The response should be exactly the number of lines in the material below that contain the word "card".
== Segment start ==
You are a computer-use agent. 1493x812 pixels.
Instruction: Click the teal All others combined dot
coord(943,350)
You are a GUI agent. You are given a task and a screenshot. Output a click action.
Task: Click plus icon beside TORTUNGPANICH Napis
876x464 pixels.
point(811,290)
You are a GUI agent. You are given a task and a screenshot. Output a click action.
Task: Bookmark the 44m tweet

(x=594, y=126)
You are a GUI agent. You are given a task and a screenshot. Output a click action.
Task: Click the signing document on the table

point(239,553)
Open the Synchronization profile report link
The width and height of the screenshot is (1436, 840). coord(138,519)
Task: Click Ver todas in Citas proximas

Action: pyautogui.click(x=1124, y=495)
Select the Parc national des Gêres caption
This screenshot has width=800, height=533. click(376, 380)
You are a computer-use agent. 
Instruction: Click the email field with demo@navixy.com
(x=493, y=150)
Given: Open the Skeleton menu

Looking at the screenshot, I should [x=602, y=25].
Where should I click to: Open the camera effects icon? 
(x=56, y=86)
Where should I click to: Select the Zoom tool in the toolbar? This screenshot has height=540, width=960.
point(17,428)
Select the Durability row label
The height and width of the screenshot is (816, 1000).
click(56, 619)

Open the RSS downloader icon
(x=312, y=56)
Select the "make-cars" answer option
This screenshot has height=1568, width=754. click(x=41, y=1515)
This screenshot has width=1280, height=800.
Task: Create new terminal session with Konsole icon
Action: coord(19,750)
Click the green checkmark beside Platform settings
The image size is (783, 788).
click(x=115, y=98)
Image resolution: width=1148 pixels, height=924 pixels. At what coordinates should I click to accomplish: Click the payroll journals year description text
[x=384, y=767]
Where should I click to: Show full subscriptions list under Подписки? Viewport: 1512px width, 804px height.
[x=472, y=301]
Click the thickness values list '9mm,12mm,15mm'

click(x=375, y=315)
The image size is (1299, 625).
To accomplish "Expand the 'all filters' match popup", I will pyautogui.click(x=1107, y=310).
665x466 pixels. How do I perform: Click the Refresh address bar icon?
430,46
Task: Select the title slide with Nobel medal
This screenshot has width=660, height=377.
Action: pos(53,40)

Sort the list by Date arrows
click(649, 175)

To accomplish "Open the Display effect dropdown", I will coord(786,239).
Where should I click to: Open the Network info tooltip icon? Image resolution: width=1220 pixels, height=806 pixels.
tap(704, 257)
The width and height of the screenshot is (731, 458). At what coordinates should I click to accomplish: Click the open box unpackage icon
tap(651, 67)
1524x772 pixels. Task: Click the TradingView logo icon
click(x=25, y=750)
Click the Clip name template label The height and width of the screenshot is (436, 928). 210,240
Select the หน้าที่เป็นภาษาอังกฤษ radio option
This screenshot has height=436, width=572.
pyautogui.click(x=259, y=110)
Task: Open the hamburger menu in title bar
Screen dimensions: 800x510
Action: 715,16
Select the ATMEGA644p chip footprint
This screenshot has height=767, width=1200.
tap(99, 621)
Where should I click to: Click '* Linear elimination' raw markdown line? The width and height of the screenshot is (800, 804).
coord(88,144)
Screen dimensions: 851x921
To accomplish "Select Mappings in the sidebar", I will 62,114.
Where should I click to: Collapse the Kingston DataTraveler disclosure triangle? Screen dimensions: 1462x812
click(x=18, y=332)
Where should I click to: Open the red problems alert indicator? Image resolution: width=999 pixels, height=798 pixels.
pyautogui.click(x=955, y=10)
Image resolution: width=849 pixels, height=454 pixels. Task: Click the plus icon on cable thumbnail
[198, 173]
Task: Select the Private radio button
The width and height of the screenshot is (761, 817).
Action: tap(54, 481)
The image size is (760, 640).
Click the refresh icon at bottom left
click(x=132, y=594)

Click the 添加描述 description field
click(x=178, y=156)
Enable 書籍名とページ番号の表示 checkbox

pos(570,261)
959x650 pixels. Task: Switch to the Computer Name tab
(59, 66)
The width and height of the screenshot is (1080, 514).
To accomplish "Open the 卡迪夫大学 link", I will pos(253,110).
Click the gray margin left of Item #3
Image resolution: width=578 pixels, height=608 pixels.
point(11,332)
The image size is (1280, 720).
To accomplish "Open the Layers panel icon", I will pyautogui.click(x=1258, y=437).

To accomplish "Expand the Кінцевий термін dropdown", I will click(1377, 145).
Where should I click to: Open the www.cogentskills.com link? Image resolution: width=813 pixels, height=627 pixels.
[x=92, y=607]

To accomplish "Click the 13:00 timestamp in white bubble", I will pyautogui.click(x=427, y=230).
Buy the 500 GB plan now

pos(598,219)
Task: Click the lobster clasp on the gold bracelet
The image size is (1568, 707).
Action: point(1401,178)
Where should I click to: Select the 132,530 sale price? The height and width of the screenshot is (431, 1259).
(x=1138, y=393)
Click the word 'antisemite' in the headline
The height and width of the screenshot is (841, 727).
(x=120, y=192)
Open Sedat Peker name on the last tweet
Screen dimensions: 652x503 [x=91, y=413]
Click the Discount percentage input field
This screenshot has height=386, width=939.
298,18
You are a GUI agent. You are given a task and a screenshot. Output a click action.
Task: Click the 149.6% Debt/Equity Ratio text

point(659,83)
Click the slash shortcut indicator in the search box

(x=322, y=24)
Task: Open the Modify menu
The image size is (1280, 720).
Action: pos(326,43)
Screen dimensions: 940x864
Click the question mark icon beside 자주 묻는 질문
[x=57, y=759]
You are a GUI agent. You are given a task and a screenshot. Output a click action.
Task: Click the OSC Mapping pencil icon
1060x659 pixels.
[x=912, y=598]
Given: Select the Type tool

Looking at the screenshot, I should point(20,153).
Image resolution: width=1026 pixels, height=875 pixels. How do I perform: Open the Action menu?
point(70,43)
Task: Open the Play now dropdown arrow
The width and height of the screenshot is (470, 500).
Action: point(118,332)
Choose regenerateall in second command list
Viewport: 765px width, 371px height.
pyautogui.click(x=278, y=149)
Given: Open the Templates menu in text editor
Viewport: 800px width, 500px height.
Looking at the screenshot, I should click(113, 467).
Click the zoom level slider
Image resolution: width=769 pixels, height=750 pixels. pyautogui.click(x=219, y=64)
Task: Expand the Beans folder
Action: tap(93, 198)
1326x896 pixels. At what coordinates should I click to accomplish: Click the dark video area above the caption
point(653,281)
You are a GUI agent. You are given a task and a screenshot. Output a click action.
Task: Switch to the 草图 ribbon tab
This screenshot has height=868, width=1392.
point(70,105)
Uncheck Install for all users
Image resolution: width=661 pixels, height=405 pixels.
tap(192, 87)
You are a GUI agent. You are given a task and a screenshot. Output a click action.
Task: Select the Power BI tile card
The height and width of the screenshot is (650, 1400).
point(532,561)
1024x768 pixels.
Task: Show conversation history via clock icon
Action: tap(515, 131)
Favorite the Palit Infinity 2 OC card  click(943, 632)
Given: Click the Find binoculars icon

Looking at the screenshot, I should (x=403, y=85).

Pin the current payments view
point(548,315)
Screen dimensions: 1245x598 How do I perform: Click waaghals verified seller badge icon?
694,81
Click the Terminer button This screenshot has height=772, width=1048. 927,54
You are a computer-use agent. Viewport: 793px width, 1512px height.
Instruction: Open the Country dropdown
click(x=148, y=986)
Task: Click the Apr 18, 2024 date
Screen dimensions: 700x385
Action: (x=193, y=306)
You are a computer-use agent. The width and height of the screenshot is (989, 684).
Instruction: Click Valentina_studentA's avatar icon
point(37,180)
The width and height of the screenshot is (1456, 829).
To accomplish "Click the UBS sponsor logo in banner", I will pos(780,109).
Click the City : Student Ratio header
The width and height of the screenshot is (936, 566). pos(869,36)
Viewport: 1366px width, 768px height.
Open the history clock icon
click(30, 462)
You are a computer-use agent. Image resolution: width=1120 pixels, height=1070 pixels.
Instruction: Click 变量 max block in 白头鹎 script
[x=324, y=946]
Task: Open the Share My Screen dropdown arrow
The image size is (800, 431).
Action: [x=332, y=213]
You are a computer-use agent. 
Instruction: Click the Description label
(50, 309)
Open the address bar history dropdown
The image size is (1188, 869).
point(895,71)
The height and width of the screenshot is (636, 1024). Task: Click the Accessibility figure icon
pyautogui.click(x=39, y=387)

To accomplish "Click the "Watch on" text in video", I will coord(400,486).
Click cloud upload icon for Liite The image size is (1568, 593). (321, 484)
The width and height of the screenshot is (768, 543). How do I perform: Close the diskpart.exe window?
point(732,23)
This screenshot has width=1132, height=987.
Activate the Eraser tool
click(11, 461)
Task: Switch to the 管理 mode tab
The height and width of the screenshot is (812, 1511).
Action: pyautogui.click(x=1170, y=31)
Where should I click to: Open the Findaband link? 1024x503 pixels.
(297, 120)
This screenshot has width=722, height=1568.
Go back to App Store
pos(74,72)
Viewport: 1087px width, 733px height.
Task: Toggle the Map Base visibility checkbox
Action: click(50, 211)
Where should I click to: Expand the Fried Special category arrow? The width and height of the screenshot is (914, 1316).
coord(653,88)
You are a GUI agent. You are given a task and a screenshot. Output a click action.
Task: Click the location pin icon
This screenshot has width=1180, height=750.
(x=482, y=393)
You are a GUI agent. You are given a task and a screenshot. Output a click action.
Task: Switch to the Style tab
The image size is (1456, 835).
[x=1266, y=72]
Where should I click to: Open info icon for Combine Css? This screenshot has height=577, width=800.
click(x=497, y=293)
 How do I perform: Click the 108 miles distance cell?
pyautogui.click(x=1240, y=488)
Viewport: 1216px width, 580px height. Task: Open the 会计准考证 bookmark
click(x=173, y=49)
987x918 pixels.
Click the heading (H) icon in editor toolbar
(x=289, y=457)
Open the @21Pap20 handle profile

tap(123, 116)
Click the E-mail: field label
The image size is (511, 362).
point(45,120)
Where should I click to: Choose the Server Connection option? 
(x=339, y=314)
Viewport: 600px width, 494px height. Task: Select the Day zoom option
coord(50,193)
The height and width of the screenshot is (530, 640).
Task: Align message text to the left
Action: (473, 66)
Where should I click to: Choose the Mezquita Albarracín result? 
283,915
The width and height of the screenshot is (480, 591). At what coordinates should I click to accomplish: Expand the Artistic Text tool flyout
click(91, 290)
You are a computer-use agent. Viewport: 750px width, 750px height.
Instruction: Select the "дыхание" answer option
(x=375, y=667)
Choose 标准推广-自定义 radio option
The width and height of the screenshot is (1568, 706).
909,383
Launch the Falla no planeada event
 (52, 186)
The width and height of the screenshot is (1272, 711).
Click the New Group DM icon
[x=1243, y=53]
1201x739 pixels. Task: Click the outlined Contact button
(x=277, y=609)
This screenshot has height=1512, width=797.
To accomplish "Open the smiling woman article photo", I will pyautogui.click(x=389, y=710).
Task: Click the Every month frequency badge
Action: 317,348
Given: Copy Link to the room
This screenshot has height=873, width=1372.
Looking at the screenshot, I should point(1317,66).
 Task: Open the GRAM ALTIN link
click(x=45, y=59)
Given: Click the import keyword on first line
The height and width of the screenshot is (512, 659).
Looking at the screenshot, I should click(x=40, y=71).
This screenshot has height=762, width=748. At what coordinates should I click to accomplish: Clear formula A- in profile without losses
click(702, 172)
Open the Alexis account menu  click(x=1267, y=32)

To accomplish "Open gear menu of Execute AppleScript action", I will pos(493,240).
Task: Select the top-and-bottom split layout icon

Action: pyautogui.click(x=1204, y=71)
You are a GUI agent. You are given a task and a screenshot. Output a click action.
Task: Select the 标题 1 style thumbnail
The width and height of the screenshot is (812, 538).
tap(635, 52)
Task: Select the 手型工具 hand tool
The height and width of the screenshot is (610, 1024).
== Segment end ==
> Task answer: 2